As part of SB Nation’s weeklong foray into all things related to sports underdogs, we elected to revisit the moment the Blackhawks shifted from underdogs to top dogs in their longest-standing rivalry.
It’s been referenced here before. It needs to come up again.
A few days before Christmas in 2005, the Blackhawks turned in one of the most excruciating regular season losses in franchise history.
Two goals in 32 seconds during the final minute of regulation erased a 2-0 lead against the hated Red Wings. A third Detroit goal was scored as overtime expired, the game-winner that was initially waved off, but then allowed following a video review.
It was the lowest of low points during a three-year stretch that saw the Blackhawks rack up 59 points in 2003-04, miss an entire season because of the lockout, then emerge with a whopping 65 points in 2005-06, the two lowest season outputs by a Blackhawks team since the NHL adopted an 82-game schedule in 1995.
And that’s what made the Blackhawks 2013 triumph over the Red Wings in the Stanley Cup Playoffs so satisfying.
In a role reversal nearly 20 years in the making, it was Chicago dangling victory in front of Detroit before snatching it away. Like so many times in the late 1990s and early/mid 2000s, it was the Blackhawks falling behind early before discovering a gear the Red Wings could no longer match, resulting in the most cathartic of Blackhawks victories in franchise history.
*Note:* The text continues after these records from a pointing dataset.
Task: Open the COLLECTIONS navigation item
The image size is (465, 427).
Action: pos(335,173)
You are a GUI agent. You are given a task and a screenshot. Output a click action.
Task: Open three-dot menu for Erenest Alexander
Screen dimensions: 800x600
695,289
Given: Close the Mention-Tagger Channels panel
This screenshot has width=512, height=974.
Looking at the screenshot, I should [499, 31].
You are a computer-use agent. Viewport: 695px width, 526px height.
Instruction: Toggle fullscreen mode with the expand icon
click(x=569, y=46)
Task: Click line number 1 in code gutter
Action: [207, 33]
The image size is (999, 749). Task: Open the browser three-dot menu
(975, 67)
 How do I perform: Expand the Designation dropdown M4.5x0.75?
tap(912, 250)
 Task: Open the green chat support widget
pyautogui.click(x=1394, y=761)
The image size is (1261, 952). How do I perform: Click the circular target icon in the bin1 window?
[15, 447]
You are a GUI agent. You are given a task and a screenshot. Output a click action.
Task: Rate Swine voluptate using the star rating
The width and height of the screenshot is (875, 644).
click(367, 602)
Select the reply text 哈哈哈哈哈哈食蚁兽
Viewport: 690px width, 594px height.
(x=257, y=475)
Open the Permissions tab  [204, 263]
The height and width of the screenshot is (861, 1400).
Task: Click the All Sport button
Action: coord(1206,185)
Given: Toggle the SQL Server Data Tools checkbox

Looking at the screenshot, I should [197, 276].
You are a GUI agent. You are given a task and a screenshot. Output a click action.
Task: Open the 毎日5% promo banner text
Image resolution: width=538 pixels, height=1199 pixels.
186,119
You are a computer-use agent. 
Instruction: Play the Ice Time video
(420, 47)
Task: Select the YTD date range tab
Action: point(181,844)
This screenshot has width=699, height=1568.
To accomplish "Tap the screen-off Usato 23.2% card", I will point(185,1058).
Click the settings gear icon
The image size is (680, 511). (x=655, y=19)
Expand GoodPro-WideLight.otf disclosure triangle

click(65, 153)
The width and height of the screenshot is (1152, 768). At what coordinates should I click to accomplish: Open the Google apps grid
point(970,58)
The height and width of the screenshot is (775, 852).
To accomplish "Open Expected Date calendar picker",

Until that point, Chicago hadn’t slayed the dragon that had tormented them for so long. Sure, the Blackhawks’ Stanley Cup win in 2010 to end a 49-year title drought was euphoric, but the opportunity to win it while dethroning the Red Wings never materialized after Detroit was eliminated by the Sharks in the second round. The Red Wings hung on to their glory days for a few more seasons, even winning a first-round series over the Coyotes in 2011, a feat the Blackhawks couldn’t manage in 2011 or 2012. The only marquee matchup between the fading Red Wings and surging Blackhawks came during the 2010 Winter Classic at Wrigley Field, which — of course — Detroit won.
Chicago needed to go through Detroit at some point to erase any doubts about which team had leapt ahead in the never-ending rivalry between the two teams — and two cities. It was every bit as necessary as the Michael Jordan-era Bulls finally dispatching of the Detroit Pistons’ “Bad Boy” teams in the 1991 Eastern Conference Final or the Cubs’ 2015 National League Division Series win over the St. Louis Cardinals in asserting dominance over a team that had been its biggest nuisance for what felt like an eternity.
The players who emerged in Games 5, 6 and 7 provided another source of poetic justice, because it wasn’t Jonathan Toews or Patrick Kane carrying the team to victory. No, it was Chicago’s supporting cast who emerged, exactly the way Detroit used find contributions from previously anonymous sources to surge to victory. Andrew Shaw scored twice in Game 5. Michal Handzus tied Game 6 only 51 seconds into the third period, Bryan Bickell broke the deadlock at 5:48 and then Michal Frolik sealed it with the penalty shot that launched a thousand memes.
After a phantom penalty call did its best to ruin Chicago’s comeback in Game 7 … well, we all know the story by now, don’t we? Dave Bolland crushed Gustav Nyquist on the boards. Brent Seabrook picked up the loose puck, skated into the zone and fired the dagger.
Go ahead. Watch it again.
The Blackhawks went on to win the Cup in 2013. Detroit, which was banished to the Eastern Conference after this defeat, hasn’t won a playoff series since.
the thing to remember about seabrook is that he gave you the victory over the red wings you’d been waiting for your entire life.